Firstly, the information that was known:
1) The distance between the drive-side and timing-side main bearings in the crankcases: 4.128''. This determines the total width across the bosses of the assembled crankshaft.
2) Diameter allowed for flywheels (from crankcase machining): 7''
3) Width across crankpin of Harley Davidson big-end bearing: 1.76''
4) The Stroke: 86mm (apologies for mixed units!)
5) The inside diameter of the main bearings/mainshaft diameter: 1.125''
6) The masses of the various components (see previous blog) for the balance calculations
….and that was about it! Everything else is, as yet, to be determined.
90 years ago, manufacturers built jigs and fixtures for making components such as this and, once set up, this would provide repeatability and accuracy in spite of the relatively low intrinsic accuracy of the machine tools of the day. Today, a one-off crankshaft such as this and manufactured in a professional machine shop would be machined on a jig borer that, typically, would have accuracy of ~ 0.0001'' – 0.0002''.
I have a good but quite old lathe – a Harrison L5A that was manufactured in 1948 that I bought on ebay some years ago (I have the original receipt of purchase for £379 – 3 years before I was born! …this is less than I paid for it on ebay) and a Tom Senior Major milling machine of similar age but fitted with a modern 2-axis DRO. I also have access to a spark eroder with 50+ years’ experience and an excellent grinder both within a 20 minute drive away; although I prefer to do as much as possible myself, both were needed for some critical machining operations.
The accuracy required of the crankshaft is at the limit of accuracy that my ancient machine tools can deliver, which is about 0.001'' ….maybe 0.0005'' on a good day. The crankcases are very substantial (ie stiff) and the engine has 2 drive-side main bearings; this requires the crankshaft to have a runout of ~ 0.002'' maximum and there is a danger that tolerance build-up would swamp this. I will say more about how critical machining operations were dealt with in following installments.

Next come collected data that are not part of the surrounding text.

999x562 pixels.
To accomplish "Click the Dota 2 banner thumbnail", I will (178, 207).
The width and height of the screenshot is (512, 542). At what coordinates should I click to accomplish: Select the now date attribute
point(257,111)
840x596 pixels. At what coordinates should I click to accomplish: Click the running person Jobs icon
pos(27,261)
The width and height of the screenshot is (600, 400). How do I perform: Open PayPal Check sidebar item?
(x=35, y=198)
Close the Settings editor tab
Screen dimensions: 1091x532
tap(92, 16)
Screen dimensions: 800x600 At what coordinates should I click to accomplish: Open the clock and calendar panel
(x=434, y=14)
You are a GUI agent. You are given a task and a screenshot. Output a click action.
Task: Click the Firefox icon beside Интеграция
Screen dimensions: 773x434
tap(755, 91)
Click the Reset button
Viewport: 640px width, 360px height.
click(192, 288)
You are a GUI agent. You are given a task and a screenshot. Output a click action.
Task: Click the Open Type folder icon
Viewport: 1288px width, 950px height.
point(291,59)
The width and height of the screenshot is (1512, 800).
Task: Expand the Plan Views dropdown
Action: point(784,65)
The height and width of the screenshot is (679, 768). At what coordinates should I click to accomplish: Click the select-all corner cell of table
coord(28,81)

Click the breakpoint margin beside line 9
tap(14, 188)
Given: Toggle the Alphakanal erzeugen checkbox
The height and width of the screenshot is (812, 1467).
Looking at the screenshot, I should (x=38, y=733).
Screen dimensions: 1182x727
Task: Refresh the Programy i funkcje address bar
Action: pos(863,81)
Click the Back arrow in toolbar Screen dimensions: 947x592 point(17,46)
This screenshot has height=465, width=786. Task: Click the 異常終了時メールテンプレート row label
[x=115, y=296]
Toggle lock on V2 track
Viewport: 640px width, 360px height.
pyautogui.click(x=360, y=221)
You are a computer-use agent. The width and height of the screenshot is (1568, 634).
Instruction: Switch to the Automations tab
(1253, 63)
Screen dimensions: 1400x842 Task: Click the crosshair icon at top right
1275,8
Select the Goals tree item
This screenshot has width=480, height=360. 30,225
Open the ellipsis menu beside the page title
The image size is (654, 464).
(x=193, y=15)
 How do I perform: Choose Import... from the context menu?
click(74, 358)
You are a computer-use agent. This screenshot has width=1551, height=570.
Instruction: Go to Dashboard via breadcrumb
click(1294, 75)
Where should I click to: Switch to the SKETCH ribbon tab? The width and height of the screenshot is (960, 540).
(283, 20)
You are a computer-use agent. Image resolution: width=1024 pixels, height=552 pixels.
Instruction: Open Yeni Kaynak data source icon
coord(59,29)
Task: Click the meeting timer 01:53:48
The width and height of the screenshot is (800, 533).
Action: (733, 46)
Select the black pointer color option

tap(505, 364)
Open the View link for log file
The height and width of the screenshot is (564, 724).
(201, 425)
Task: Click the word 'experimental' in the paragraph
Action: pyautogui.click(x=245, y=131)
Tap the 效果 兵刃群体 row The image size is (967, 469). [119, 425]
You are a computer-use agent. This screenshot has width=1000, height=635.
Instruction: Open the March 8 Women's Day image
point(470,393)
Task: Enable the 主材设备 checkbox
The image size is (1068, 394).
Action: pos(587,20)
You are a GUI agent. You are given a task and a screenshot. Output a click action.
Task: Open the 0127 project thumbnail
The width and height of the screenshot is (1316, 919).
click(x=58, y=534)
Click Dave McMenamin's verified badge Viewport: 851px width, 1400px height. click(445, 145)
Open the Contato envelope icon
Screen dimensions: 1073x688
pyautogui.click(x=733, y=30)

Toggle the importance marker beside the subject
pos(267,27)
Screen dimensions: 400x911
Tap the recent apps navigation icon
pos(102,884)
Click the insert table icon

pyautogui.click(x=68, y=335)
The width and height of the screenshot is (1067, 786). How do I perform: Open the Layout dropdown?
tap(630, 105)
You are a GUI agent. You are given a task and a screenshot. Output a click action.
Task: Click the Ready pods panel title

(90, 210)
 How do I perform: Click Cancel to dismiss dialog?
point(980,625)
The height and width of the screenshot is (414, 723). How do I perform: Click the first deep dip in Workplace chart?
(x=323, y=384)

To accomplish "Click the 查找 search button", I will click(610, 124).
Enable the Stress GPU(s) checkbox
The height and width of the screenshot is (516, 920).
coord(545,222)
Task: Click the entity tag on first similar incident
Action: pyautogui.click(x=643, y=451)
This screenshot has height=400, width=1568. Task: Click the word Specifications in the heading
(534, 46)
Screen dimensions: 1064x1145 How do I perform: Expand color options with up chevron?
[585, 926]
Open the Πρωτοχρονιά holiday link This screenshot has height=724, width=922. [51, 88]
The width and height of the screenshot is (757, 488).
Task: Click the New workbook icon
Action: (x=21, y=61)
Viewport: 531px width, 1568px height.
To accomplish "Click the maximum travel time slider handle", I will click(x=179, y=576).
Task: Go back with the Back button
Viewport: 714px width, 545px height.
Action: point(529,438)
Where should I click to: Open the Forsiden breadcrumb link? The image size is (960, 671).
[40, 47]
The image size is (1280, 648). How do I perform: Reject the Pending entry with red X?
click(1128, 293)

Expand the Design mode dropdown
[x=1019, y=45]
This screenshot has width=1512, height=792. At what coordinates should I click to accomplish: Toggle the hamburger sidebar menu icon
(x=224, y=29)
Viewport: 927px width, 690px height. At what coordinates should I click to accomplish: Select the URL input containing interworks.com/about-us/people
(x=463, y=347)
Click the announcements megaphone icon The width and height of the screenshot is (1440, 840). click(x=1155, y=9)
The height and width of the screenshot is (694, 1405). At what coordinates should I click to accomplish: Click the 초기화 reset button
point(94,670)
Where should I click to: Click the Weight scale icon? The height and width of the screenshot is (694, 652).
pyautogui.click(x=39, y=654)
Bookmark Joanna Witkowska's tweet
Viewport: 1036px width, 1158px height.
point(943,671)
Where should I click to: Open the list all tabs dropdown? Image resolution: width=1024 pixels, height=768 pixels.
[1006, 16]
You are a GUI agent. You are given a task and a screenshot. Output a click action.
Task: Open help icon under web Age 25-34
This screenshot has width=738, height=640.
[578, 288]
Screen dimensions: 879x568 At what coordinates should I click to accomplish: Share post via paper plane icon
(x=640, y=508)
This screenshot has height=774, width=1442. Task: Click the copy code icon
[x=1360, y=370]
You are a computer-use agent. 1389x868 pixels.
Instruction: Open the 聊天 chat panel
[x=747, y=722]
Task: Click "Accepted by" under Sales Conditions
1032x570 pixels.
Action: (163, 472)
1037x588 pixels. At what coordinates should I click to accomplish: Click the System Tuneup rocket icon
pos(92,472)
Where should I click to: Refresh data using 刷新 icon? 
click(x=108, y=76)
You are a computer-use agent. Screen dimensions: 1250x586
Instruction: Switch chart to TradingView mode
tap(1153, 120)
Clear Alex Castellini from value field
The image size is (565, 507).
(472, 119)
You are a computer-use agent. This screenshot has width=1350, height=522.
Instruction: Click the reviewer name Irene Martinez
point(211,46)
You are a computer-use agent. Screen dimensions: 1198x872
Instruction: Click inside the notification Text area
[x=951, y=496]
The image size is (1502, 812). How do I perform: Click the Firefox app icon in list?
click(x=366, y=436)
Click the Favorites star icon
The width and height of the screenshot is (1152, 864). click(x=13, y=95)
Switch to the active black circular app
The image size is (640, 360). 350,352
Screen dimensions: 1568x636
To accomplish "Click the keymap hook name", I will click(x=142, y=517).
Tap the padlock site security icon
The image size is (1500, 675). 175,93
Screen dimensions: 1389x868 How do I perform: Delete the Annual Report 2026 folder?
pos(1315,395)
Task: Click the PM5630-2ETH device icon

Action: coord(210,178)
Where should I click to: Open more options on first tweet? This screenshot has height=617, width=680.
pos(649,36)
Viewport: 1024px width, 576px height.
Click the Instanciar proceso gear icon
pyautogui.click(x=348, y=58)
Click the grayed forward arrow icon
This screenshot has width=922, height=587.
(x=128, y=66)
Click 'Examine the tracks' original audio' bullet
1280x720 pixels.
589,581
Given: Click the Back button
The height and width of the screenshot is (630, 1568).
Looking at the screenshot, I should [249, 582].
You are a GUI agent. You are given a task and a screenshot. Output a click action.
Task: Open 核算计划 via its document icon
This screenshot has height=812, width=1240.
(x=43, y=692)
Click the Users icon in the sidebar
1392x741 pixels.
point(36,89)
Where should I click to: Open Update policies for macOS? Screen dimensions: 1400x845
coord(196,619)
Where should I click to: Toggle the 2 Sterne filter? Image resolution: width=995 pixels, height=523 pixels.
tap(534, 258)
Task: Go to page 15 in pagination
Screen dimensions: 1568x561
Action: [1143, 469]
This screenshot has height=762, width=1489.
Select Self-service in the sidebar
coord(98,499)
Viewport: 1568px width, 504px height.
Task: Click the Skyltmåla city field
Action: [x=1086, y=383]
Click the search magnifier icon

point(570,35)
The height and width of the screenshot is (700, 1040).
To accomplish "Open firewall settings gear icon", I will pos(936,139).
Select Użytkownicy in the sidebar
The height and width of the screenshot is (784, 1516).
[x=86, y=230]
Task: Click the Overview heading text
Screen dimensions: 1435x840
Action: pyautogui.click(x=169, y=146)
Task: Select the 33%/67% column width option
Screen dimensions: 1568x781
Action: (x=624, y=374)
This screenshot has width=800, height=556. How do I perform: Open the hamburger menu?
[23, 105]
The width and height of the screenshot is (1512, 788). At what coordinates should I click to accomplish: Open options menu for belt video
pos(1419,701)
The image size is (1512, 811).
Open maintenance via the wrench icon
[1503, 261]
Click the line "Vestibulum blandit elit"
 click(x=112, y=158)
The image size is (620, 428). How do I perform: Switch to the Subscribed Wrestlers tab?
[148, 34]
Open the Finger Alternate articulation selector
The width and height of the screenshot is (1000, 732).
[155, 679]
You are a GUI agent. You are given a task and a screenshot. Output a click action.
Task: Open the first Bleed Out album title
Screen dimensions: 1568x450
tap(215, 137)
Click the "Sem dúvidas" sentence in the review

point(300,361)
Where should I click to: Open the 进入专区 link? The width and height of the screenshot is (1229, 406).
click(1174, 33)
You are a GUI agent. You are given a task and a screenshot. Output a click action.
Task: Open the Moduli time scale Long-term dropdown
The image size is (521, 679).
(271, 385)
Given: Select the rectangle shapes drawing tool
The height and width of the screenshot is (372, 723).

I had decided to base the design, particularly for the balance, on using large diameter holes bored through the flywheels on the crankpin side. This had been used by Alpha Bearings for the AJcette crankshaft, below
And is also used on V-Twins; one example of a Vincent is shown here
Picture courtesy of Bonhams
Balance Factor
Pretty well all of the information on balancing motorcycle crankshafts is based on checking and correcting an existing crankshaft rather than designing a crankshaft from first principles.
Let’s start with the definition of the balance factor and how it is used. The objective is to balance the entire rotating mass plus a fraction of the reciprocating mass where the latter has been determined by a combination of analysis and experience that leads to an overall satisfactory level of vibration.
mbal = mrot + BF x mrecip
Where
mbal is the total mass to be balanced
mrot is the rotating mass
mrecip is the reciprocating mass
and
BF is the balance factor
Where the rotating and reciprocating masses are illustrated below
For a V-Twin engine, the rotational mass includes the masses of the big-end of both connecting rods plus the bearing and crankpin journal whilst the reciprocating mass includes the masses of the small ends of both rods plus both pistons (complete with rings, gudgeon pin and circlips).
Before proceeding too much further I had to decide what balance factor to use. The design of the frame and installation of the engine in the frame, for example, whether or not the engine uses head-steadies or isolating engine mounting affects the vibration response of the motorcycle and, in the absence of contemporary analytical tools that would be used by todays major motorcycle design departments, I have no other option than to pick a value and see how well it works. Modern production engines use balancer shafts that rotate at twice engine speed to eliminate, or at least reduce, 2nd order vibrations in a plane orthogonal to the direction of piston motion. That is not an option here and so I have to choose a value from historical V-Twins that hopefully will provide acceptable balance.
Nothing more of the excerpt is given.